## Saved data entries

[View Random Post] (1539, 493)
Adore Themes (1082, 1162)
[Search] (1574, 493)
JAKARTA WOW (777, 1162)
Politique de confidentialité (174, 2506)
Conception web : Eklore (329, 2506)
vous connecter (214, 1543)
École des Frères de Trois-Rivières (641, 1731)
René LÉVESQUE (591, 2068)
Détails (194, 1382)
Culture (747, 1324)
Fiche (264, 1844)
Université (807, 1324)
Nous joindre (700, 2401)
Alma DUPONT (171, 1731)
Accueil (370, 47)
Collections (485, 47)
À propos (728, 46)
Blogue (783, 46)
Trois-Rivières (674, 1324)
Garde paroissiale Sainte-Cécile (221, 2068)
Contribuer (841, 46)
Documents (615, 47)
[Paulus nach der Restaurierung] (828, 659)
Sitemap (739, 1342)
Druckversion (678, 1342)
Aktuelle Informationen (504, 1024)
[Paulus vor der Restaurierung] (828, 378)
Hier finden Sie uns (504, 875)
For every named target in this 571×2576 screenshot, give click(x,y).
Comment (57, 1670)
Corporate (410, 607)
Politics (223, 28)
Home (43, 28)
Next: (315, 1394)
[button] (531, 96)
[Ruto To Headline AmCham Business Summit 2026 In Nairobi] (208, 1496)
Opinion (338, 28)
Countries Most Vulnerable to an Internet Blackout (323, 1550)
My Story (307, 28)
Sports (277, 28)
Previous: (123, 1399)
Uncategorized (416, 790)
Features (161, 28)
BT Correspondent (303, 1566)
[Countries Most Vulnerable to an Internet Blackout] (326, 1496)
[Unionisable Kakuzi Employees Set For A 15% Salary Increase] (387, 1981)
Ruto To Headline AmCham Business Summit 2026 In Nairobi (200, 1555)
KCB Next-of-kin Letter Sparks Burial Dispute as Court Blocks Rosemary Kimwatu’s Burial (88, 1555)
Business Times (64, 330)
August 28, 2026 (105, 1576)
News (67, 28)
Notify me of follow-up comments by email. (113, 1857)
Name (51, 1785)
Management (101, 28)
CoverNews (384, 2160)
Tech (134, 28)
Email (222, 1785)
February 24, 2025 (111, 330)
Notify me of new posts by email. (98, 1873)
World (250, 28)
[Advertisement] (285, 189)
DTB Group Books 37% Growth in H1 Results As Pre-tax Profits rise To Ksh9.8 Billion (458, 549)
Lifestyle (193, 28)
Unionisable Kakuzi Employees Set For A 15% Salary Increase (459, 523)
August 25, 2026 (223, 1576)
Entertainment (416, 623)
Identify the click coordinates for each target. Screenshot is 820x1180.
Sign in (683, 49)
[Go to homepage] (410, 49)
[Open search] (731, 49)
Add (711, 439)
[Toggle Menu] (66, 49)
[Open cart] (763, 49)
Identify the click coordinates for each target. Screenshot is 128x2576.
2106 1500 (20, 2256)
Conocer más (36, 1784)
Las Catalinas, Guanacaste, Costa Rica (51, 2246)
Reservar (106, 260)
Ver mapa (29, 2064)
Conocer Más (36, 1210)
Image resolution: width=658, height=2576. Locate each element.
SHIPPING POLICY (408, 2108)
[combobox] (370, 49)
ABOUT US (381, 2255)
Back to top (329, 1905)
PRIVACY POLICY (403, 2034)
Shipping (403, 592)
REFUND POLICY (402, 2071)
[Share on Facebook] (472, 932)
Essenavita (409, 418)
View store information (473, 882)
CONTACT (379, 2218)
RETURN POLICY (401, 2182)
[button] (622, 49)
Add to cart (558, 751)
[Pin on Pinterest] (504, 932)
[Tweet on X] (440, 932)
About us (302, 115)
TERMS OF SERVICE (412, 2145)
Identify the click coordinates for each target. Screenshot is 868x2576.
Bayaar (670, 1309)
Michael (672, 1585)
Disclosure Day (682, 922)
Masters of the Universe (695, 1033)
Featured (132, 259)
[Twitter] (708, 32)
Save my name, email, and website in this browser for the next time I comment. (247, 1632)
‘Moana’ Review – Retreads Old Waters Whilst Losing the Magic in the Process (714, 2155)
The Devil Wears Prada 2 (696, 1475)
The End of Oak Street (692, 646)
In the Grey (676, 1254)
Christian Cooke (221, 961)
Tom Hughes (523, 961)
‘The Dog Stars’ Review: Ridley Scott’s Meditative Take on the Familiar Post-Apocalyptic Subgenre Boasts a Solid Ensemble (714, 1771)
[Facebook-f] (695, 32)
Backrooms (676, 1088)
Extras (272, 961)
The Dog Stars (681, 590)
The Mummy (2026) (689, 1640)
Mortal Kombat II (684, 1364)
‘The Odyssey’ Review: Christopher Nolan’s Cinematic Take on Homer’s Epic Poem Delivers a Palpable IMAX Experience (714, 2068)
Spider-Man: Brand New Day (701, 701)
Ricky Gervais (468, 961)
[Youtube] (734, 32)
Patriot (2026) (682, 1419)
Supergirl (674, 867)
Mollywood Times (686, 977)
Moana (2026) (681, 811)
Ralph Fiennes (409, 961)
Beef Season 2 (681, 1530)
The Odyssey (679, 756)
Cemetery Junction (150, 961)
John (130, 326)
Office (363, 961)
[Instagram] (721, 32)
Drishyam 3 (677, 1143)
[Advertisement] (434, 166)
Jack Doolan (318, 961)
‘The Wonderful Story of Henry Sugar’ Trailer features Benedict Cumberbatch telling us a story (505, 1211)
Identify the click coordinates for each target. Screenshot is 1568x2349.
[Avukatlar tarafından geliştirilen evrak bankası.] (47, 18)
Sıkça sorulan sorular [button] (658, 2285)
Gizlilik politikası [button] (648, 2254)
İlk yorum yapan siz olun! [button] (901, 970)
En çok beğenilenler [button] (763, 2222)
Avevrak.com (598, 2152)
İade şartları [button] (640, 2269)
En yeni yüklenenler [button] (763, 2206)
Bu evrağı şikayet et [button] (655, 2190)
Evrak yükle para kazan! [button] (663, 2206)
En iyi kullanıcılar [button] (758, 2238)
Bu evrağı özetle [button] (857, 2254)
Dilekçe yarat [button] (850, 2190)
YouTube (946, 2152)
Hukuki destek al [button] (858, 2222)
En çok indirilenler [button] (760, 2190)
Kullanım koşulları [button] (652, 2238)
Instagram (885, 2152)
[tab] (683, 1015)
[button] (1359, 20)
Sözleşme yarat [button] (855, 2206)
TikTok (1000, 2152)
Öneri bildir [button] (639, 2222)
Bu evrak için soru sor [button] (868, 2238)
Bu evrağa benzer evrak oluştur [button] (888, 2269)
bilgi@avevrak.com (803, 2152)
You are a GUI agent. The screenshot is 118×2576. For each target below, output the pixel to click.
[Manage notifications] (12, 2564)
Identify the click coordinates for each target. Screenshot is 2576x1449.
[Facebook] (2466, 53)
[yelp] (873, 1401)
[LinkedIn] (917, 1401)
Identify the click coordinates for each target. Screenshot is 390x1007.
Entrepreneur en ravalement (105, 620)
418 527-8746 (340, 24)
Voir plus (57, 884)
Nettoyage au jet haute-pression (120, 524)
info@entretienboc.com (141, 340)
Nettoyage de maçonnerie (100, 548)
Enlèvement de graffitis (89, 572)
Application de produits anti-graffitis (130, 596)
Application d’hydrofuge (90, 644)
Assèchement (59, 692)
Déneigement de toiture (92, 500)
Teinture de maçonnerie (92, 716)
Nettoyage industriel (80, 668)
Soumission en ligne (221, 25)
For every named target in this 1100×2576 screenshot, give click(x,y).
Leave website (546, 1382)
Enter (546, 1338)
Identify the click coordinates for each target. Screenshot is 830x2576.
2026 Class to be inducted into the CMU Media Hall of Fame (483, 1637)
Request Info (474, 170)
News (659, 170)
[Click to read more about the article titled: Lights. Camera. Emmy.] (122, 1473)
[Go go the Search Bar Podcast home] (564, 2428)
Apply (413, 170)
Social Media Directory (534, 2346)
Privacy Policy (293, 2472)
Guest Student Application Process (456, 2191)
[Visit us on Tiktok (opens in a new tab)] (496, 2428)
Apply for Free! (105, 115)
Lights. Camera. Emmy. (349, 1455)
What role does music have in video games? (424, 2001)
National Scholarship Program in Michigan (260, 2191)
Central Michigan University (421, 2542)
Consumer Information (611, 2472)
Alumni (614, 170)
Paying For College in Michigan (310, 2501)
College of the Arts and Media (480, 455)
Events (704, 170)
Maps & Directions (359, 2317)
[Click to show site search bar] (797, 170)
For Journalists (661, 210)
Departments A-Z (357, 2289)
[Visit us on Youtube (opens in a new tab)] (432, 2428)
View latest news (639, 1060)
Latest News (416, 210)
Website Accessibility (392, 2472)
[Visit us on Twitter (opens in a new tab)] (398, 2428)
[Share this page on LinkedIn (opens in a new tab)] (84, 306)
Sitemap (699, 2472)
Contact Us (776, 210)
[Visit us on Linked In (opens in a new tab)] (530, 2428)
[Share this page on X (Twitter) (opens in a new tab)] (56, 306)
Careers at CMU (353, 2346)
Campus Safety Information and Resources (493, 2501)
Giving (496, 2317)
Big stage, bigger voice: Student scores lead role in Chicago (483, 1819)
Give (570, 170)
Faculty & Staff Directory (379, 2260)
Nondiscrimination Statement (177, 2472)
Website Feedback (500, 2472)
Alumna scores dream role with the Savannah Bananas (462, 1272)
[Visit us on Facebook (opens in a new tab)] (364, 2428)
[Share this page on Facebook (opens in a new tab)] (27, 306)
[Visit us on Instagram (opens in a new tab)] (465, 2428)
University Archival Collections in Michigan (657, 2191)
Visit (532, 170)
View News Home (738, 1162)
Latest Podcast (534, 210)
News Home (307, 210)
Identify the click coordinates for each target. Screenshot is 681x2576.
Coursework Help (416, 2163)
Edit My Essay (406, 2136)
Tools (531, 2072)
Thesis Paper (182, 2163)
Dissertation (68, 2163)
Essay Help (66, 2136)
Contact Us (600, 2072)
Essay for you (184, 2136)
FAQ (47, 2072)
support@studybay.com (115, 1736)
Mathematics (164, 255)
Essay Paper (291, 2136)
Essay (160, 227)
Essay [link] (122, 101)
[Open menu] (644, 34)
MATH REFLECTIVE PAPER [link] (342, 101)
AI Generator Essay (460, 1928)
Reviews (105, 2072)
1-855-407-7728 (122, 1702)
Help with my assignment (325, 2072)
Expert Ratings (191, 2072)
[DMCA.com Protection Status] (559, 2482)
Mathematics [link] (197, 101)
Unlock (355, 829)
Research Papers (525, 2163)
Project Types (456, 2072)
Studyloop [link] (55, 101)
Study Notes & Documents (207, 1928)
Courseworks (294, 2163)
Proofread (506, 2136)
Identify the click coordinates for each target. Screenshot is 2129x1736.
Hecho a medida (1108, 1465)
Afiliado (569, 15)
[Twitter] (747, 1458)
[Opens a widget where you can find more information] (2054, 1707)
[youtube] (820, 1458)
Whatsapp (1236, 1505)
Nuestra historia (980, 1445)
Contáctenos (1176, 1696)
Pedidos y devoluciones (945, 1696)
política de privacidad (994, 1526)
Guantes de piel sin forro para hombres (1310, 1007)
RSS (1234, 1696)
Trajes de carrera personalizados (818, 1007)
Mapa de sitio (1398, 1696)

## Task to complete
Please provide an exact transcription of each line from the one holding "Tools (531, 2072)" through the final line of the data above.

## Solution for this task
Tools (531, 2072)
Thesis Paper (182, 2163)
Dissertation (68, 2163)
Essay Help (66, 2136)
Contact Us (600, 2072)
Essay for you (184, 2136)
FAQ (47, 2072)
support@studybay.com (115, 1736)
Mathematics (164, 255)
Essay Paper (291, 2136)
Essay (160, 227)
Essay [link] (122, 101)
[Open menu] (644, 34)
MATH REFLECTIVE PAPER [link] (342, 101)
AI Generator Essay (460, 1928)
Reviews (105, 2072)
1-855-407-7728 (122, 1702)
Help with my assignment (325, 2072)
Expert Ratings (191, 2072)
[DMCA.com Protection Status] (559, 2482)
Mathematics [link] (197, 101)
Unlock (355, 829)
Research Papers (525, 2163)
Project Types (456, 2072)
Studyloop [link] (55, 101)
Study Notes & Documents (207, 1928)
Courseworks (294, 2163)
Proofread (506, 2136)
Identify the click coordinates for each target. Screenshot is 2129x1736.
Hecho a medida (1108, 1465)
Afiliado (569, 15)
[Twitter] (747, 1458)
[Opens a widget where you can find more information] (2054, 1707)
[youtube] (820, 1458)
Whatsapp (1236, 1505)
Nuestra historia (980, 1445)
Contáctenos (1176, 1696)
Pedidos y devoluciones (945, 1696)
política de privacidad (994, 1526)
Guantes de piel sin forro para hombres (1310, 1007)
RSS (1234, 1696)
Trajes de carrera personalizados (818, 1007)
Mapa de sitio (1398, 1696)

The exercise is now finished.